= Beginning of Section =

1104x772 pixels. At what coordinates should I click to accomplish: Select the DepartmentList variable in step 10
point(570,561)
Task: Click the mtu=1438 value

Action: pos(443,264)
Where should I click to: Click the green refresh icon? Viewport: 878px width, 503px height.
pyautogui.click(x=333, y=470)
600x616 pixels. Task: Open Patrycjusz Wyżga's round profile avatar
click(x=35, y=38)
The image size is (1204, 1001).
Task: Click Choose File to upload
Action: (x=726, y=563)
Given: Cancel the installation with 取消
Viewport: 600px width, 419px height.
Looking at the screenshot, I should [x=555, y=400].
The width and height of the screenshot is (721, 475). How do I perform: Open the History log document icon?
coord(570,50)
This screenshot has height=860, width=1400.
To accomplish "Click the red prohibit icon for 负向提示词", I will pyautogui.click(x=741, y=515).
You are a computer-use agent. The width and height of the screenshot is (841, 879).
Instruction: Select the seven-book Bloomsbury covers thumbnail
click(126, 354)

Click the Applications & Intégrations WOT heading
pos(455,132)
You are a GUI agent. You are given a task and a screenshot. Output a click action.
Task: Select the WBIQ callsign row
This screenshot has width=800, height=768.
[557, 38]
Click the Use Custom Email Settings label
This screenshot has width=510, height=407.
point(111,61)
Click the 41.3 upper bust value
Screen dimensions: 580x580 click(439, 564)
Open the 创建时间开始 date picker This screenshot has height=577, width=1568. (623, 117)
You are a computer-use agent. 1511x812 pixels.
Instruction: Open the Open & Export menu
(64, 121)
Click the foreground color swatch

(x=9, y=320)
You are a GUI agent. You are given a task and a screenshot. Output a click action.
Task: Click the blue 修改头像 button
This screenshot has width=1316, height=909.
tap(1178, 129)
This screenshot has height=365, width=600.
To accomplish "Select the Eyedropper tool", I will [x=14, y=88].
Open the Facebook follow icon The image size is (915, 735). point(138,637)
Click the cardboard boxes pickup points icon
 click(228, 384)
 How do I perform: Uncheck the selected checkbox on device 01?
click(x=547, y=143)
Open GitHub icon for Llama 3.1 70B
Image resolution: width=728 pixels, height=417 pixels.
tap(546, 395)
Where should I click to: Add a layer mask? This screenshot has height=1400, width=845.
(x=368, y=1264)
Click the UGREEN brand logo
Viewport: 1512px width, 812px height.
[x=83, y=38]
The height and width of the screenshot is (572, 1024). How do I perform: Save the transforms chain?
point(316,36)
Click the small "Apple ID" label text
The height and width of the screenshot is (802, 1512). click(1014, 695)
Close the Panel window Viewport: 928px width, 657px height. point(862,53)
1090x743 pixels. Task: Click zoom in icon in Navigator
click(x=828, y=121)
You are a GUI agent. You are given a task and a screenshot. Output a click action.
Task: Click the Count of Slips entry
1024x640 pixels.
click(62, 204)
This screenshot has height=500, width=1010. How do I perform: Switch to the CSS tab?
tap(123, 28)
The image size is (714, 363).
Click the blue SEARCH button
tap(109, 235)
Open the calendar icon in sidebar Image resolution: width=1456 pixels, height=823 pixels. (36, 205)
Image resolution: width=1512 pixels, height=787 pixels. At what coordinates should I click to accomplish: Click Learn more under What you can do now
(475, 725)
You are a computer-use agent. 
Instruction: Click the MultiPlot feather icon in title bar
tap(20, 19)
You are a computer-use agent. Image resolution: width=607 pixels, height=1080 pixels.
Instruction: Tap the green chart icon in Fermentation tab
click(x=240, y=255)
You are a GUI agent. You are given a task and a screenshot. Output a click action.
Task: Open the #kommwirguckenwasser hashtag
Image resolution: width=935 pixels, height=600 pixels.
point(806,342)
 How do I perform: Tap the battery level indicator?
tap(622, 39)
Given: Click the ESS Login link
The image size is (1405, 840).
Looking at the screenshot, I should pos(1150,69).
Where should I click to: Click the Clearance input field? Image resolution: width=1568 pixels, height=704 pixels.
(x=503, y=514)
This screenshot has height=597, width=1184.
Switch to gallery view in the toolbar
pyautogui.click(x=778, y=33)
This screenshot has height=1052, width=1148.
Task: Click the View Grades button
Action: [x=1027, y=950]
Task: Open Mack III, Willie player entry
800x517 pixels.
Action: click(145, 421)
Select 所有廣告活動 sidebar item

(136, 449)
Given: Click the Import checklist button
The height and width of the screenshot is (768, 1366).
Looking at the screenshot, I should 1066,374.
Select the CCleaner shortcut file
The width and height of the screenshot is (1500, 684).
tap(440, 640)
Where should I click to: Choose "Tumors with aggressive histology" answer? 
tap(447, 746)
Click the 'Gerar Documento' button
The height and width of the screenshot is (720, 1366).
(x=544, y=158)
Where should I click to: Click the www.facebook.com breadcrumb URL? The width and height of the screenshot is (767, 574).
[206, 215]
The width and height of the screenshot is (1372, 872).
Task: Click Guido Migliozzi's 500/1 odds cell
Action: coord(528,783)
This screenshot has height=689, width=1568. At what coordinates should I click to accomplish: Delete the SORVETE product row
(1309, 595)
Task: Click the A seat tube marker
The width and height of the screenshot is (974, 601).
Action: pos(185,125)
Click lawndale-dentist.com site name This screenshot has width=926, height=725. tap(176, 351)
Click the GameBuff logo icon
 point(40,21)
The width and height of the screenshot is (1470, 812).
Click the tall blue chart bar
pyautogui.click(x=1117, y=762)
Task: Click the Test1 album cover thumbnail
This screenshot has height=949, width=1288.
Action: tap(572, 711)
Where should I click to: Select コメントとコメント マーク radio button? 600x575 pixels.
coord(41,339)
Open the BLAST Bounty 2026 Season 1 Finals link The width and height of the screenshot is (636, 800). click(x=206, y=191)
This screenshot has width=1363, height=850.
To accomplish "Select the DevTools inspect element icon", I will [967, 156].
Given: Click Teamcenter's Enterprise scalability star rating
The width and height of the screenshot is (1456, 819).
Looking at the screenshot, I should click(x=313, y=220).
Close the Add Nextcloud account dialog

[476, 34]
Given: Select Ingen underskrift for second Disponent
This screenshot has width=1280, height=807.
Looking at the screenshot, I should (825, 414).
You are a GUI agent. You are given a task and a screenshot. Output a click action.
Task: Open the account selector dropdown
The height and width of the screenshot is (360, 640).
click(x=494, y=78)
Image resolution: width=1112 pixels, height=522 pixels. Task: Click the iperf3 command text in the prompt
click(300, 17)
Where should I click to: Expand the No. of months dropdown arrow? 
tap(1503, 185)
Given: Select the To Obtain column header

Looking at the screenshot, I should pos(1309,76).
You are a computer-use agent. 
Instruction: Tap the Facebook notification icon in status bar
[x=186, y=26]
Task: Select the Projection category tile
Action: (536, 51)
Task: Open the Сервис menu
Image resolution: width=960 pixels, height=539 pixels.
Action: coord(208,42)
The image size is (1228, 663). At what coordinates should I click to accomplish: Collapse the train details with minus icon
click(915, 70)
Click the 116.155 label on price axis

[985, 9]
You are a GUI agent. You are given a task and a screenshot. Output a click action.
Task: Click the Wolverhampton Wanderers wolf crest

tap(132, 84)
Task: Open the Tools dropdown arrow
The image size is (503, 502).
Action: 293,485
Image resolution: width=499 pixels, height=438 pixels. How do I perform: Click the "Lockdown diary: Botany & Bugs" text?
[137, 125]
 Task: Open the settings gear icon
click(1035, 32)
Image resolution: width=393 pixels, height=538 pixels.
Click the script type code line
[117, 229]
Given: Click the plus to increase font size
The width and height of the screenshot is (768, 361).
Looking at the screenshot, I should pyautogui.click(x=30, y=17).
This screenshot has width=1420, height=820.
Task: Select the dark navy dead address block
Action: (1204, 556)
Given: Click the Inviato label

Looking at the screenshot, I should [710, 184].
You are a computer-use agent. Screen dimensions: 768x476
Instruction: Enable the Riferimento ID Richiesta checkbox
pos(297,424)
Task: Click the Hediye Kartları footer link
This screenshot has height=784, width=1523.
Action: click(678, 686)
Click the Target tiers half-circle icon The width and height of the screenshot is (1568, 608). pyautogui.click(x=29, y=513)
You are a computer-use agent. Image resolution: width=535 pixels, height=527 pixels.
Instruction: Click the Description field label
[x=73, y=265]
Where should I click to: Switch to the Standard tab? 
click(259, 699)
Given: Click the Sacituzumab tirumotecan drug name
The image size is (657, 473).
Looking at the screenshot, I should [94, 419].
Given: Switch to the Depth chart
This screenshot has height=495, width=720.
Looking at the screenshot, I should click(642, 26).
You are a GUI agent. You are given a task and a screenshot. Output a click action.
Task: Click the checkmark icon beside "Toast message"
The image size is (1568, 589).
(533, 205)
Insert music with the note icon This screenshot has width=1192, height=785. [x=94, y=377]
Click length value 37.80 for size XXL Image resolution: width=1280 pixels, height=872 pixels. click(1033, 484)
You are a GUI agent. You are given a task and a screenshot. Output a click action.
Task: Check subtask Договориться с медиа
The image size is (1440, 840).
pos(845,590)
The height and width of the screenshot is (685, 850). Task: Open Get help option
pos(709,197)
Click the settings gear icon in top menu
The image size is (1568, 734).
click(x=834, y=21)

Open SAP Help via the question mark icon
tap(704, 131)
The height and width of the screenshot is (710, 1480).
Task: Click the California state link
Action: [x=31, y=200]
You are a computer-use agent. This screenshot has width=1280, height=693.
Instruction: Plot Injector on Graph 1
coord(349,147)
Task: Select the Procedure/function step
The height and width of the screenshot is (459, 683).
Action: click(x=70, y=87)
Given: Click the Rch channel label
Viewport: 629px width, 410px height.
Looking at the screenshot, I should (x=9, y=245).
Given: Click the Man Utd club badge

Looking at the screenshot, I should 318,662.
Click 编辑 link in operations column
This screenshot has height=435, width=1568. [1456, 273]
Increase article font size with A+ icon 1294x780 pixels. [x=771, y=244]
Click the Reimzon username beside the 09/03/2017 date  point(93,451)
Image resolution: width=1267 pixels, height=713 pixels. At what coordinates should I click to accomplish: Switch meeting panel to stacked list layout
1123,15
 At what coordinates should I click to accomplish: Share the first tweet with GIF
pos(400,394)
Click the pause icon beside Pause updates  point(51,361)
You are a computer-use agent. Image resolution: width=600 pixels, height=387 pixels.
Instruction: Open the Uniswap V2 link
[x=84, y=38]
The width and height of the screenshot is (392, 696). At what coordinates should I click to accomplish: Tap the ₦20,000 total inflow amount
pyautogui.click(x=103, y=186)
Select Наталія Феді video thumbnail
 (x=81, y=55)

= End of Section =

(EXERCISE INSTRUCTIONS): Output an exact copy of the lines from the one holding "Given: Click the Rch channel label" to the last line of the data, inclusive, and nothing beyond that range.

(SOLUTION FOR THIS TASK):
Given: Click the Rch channel label
Viewport: 629px width, 410px height.
Looking at the screenshot, I should (x=9, y=245).
Given: Click the Man Utd club badge

Looking at the screenshot, I should 318,662.
Click 编辑 link in operations column
This screenshot has height=435, width=1568. [1456, 273]
Increase article font size with A+ icon 1294x780 pixels. [x=771, y=244]
Click the Reimzon username beside the 09/03/2017 date  point(93,451)
Image resolution: width=1267 pixels, height=713 pixels. At what coordinates should I click to accomplish: Switch meeting panel to stacked list layout
1123,15
 At what coordinates should I click to accomplish: Share the first tweet with GIF
pos(400,394)
Click the pause icon beside Pause updates  point(51,361)
You are a computer-use agent. Image resolution: width=600 pixels, height=387 pixels.
Instruction: Open the Uniswap V2 link
[x=84, y=38]
The width and height of the screenshot is (392, 696). At what coordinates should I click to accomplish: Tap the ₦20,000 total inflow amount
pyautogui.click(x=103, y=186)
Select Наталія Феді video thumbnail
 (x=81, y=55)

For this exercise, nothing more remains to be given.